Contrainte d’acquiescer, l’Irlande a vu sa dette publique exploser, et ses citoyens s’expatrier à nouveau, ce qui a provoqué dans le pays un affaiblissement et une morosité qui demeurent d’actualité. L’UE refusant encore à ce jour de procéder à l’allégement significatif d’une dette injustement supportée par la jeune génération, les Irlandais restent convaincus, et à juste titre, que l’UE a bel et bien violé leur souveraineté au nom de banquiers étrangers.

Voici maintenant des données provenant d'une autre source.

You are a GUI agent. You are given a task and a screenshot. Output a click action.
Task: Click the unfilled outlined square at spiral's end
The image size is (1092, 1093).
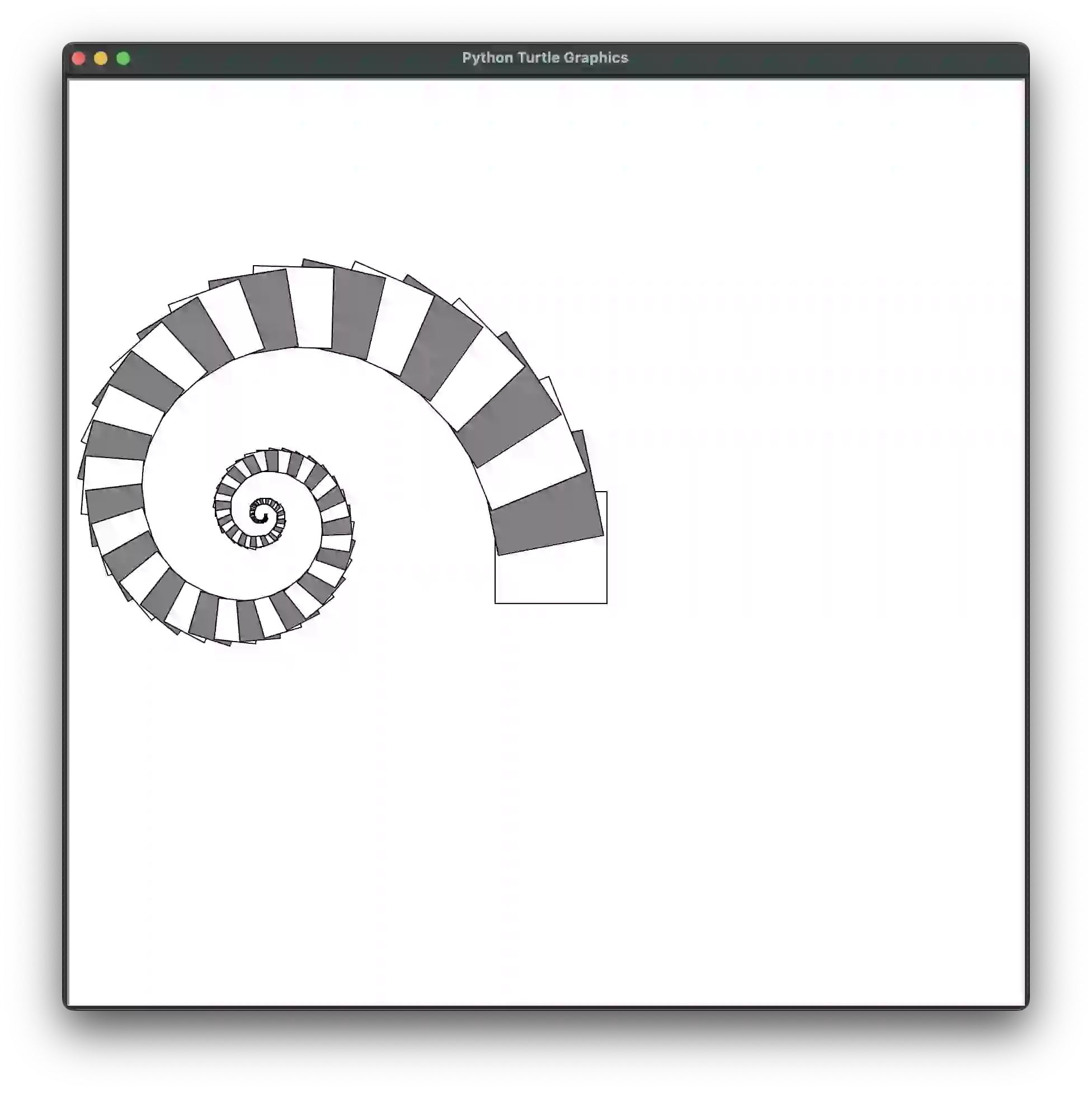551,577
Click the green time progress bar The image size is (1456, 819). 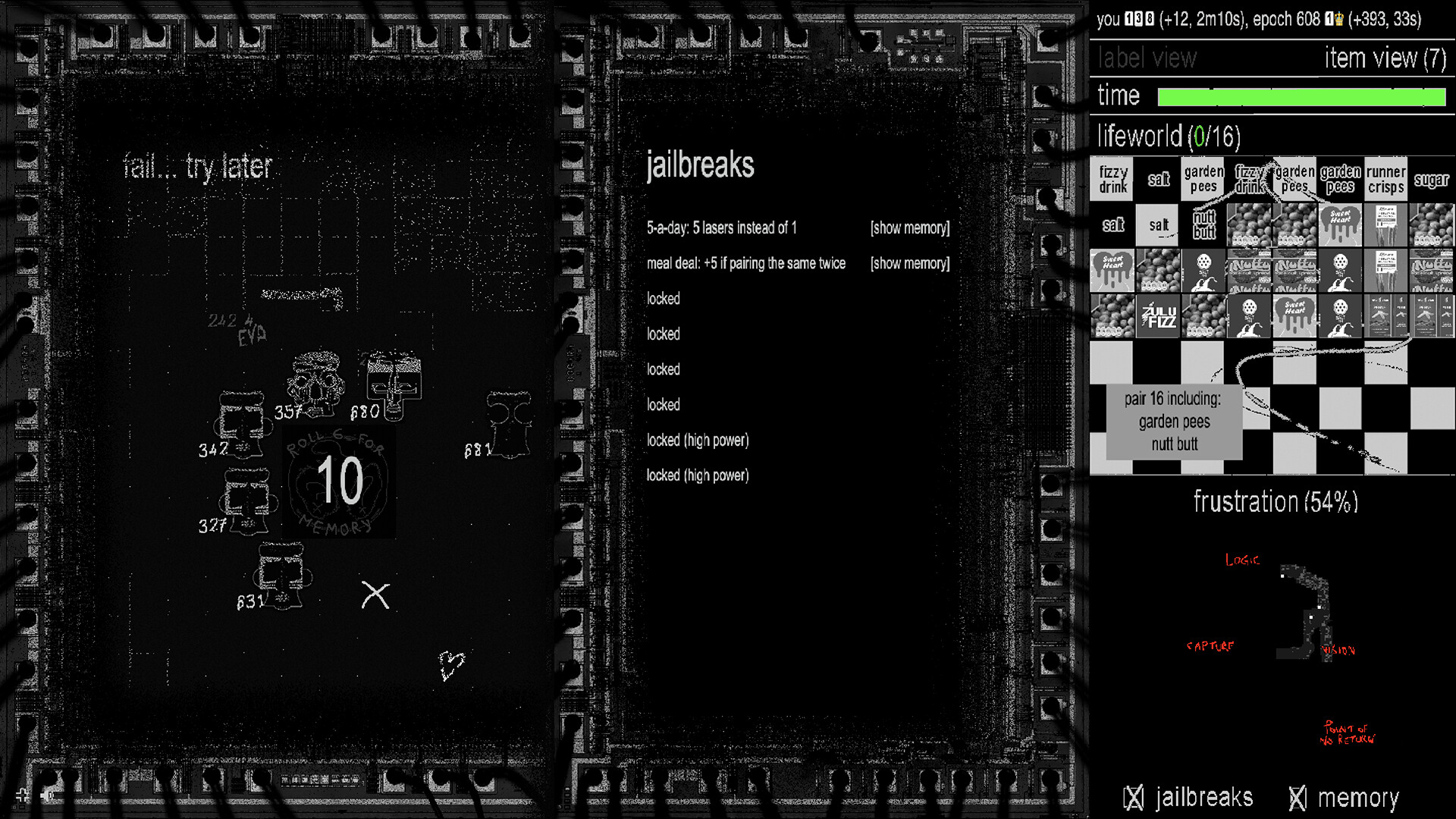[1301, 96]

Face à la déflation de la dette qui en a résulté, le principal atout de l’Irlande a résidé dans sa capacité à attirer des géants technologiques américains, à travers une proposition combinant droit de l’UE, main-d’œuvre anglophone suffisamment formée, et impôt sur les sociétés de 12,5 %. Bien que l’arrivée de sociétés écrans liées à des conglomérats technologiques mondiaux n’ait que peu impacté favorablement les revenus de la plupart des ménages du pays, l’establishment irlandais est fier des liens créés aves des sociétés comme Apple. Mais voici que la Commission européenne vient mettre en péril cette relation particulière entre le gouvernement et Apple, en imposant à l’Irlande d’exiger d’Apple le remboursement de 13 milliards € d’avantages fiscaux.

Doit-on considérer cette récente intervention de la Commission comme un nouvel exemple de maltraitance de la part d’une UE qui n’aurait que faire de la souveraineté de l’Irlande ? La comparaison de l’intervention de Trichet en 2009 et de l’actuel affrontement autour du cas Apple fournit d’importants enseignements au-delà de l’Irlande, et au-delà même de l’Europe.

Dans les premières années d’existence de la zone euro, il émanait des institutions financières allemandes un véritable torrent de capitaux en direction des banques commerciales irlandaises, lesquelles prêtaient ensuite à des promoteurs immobiliers. La bulle immobilière ainsi créée a donné naissance à des ouvrages beaucoup plus coûteux que véritablement utiles au sein du quartier financier de Dublin, à d’innombrables rangées d’immeubles d’appartements plantés au milieu de nulle part, ainsi qu’à une montagne de dettes hypothécaires. Lorsque cette bulle a éclaté après 2008, le prix des terrains s’est effondré, les créances sont devenues irrécouvrables, et les banques irlandaises privées ont fait faillite.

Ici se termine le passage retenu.